The sign suggested the prank would be pulled again "until the resolution of contract negotions [sic] in favor of TWU Local 100," which has been without a contract since January.
Protesters claimed they propped open 21 stations in Manhattan, Brooklyn and Queens for free entry during the morning rush hour. An organizer told amNewYork that members of the Transport Workers Union and the Amalgamated Transit Union helped plan the demonstration, but did not physically participate.
The TWU, which has supported previous OWS protests, denied having any knowledge or involvement with the demonstration. A spokesman for the ATU told amNewYork he believed union members were involved.
An NYPD spokesman said police were investigating the incidents, but said no arrests were made as of Wednesday night. He provided no additional information, and would not confirm the protester’s claims. The MTA declined to comment.
At Wednesday’s MTA board meeting, some protesters complained that the agency let the NYPD commandeer a bus to cart away dozens of demonstrators arrested at Zuccotti Park on March 17.
“The NYPD used the bus to hurt us by slamming people’s heads into bars and steps and seats on the bus,” protester Jen Waller said. “I don’t think this is something that your buses should be used for.”
Another protester who said his hand was injured during his arrest showed reporters a picture of what he said was a bus window broken when police pushed a protester against it.

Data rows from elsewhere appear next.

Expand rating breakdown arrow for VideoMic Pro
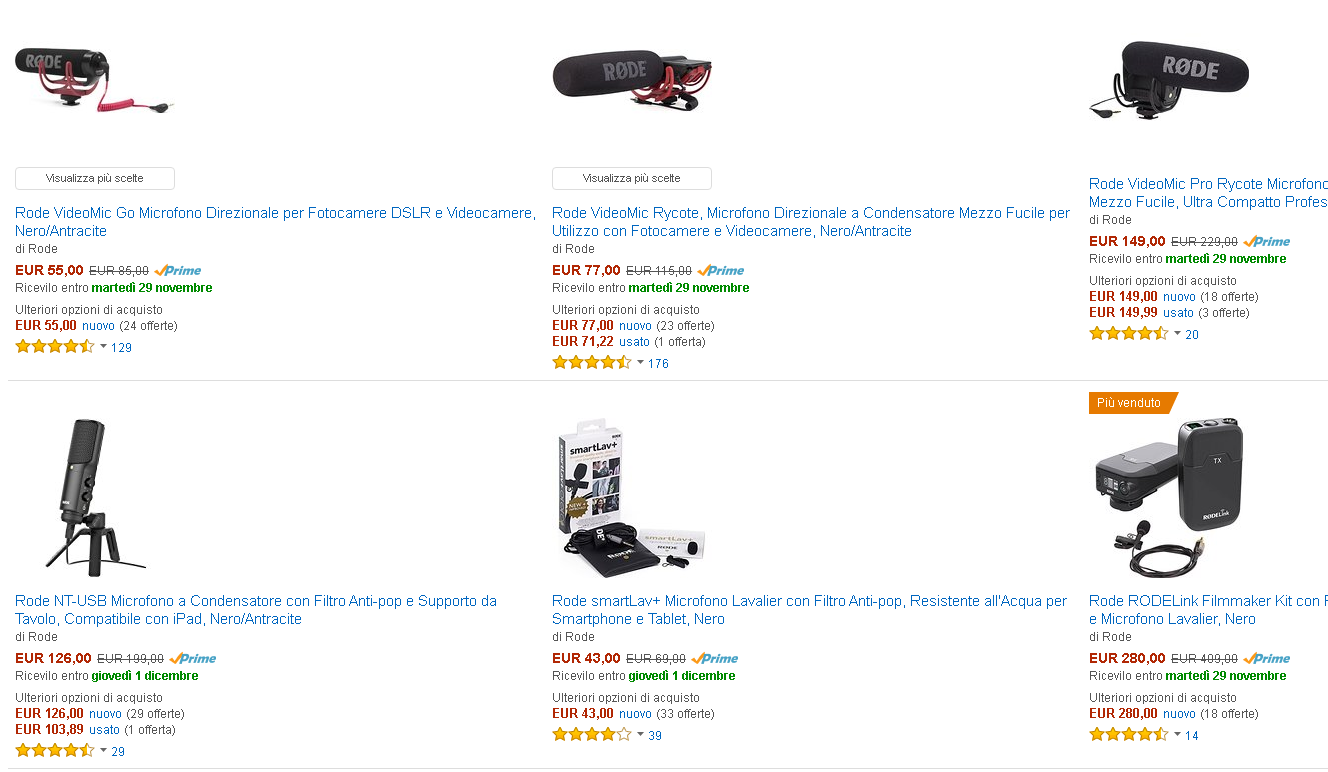 1178,333
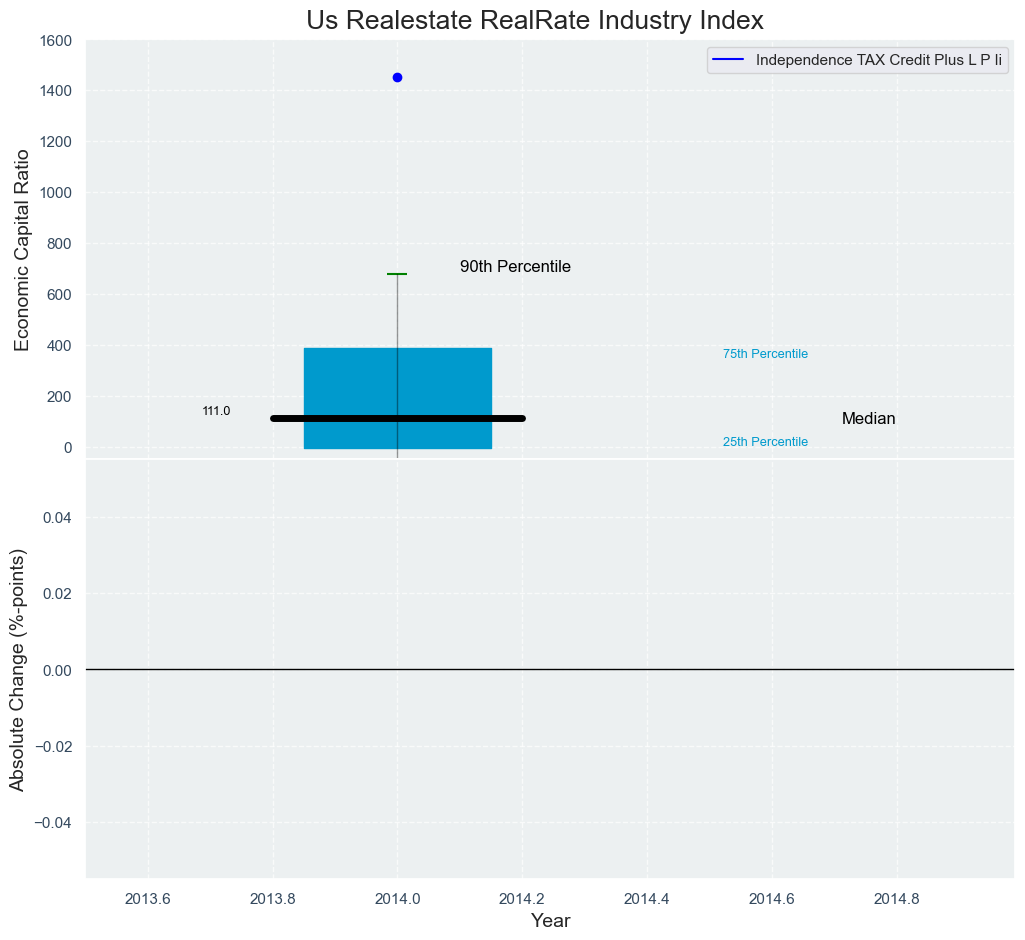Screen dimensions: 1025x940
Task: Click the Economic Capital Ratio axis label
Action: [x=22, y=246]
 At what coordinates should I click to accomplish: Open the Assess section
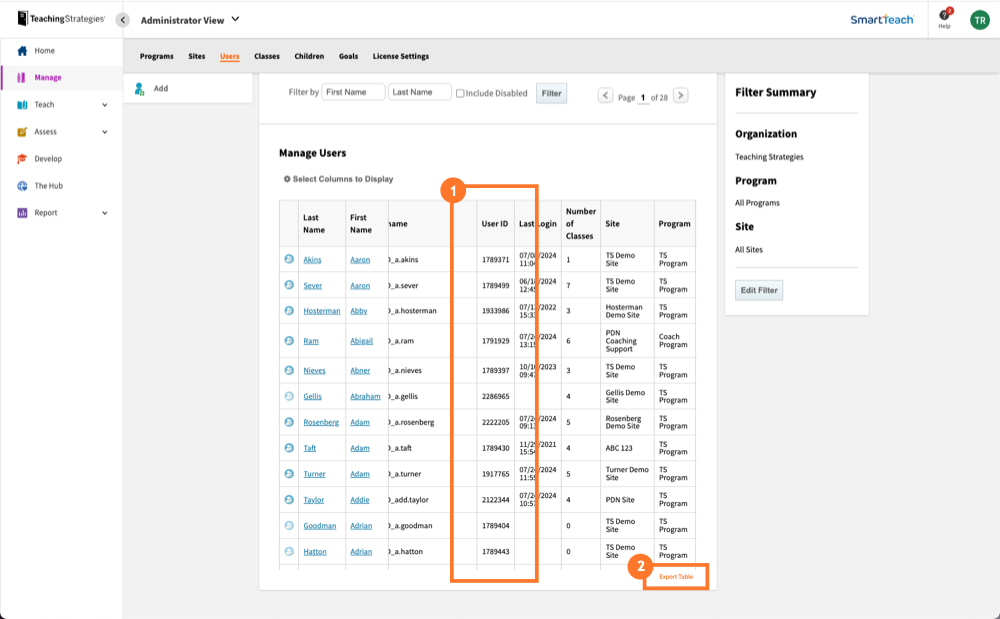pos(22,131)
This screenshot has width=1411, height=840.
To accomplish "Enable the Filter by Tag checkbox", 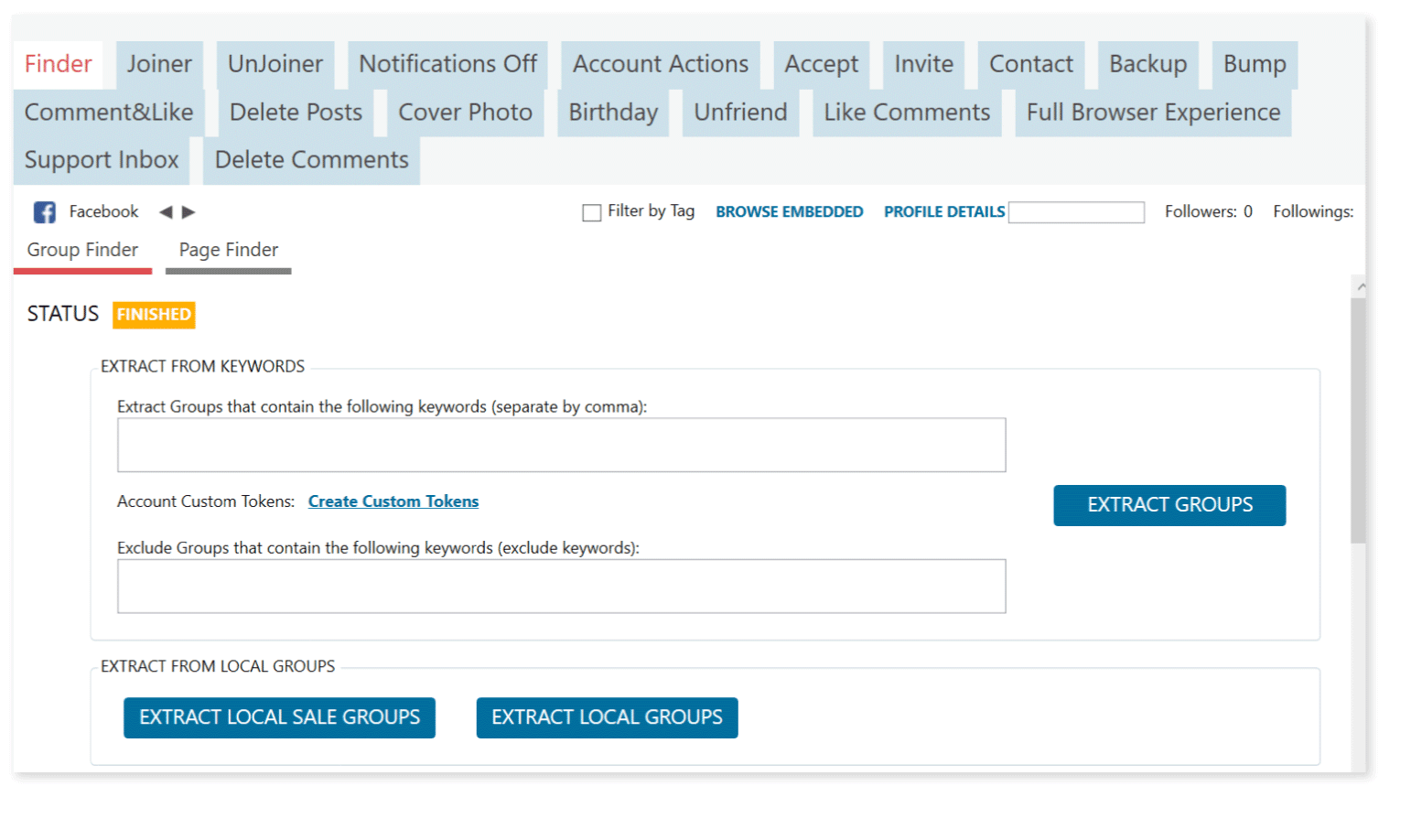I will tap(591, 212).
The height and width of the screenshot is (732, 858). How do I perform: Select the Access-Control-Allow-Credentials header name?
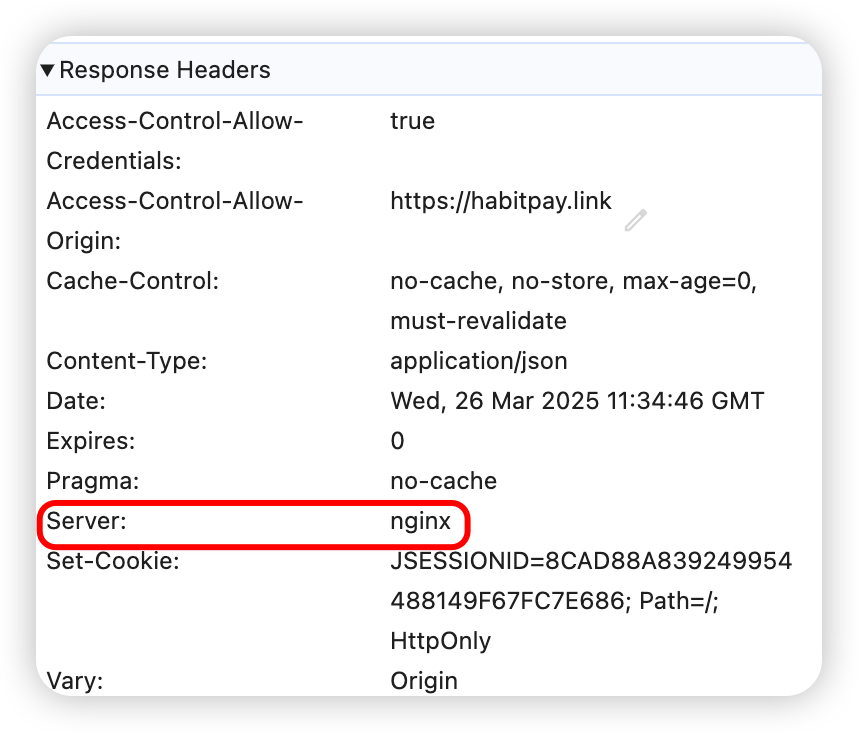pyautogui.click(x=174, y=140)
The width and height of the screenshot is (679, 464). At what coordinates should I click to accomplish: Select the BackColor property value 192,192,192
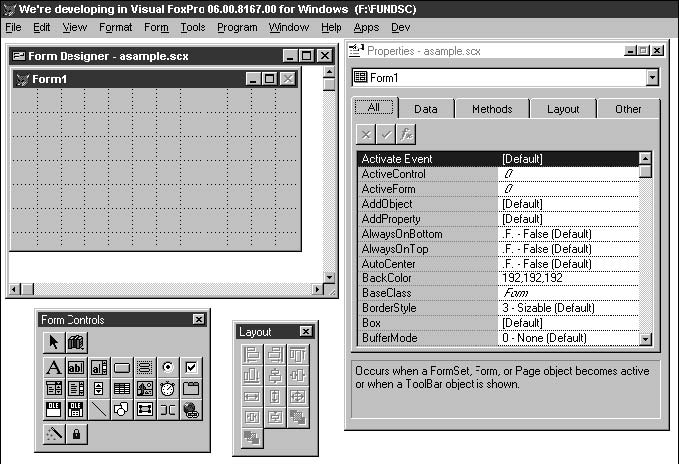[x=567, y=278]
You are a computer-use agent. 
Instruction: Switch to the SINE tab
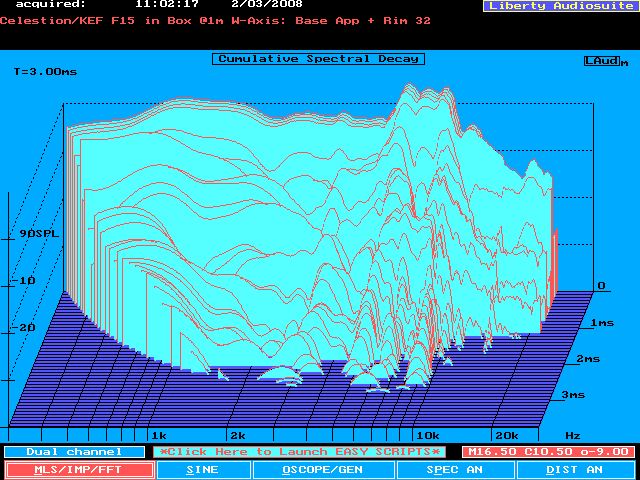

MTA chief Joseph Lhota said the agency “will work with the New York Police Department on all types of situations,” but said bus drivers can opt not to drive buses and turn over the wheel to cops.
A judge denied a request by the TWU last year to prevent the NYPD from using MTA buses to transport arrested protesters after 700 people were cffed for blocking traffic during a rally on the Brooklyn Bridge.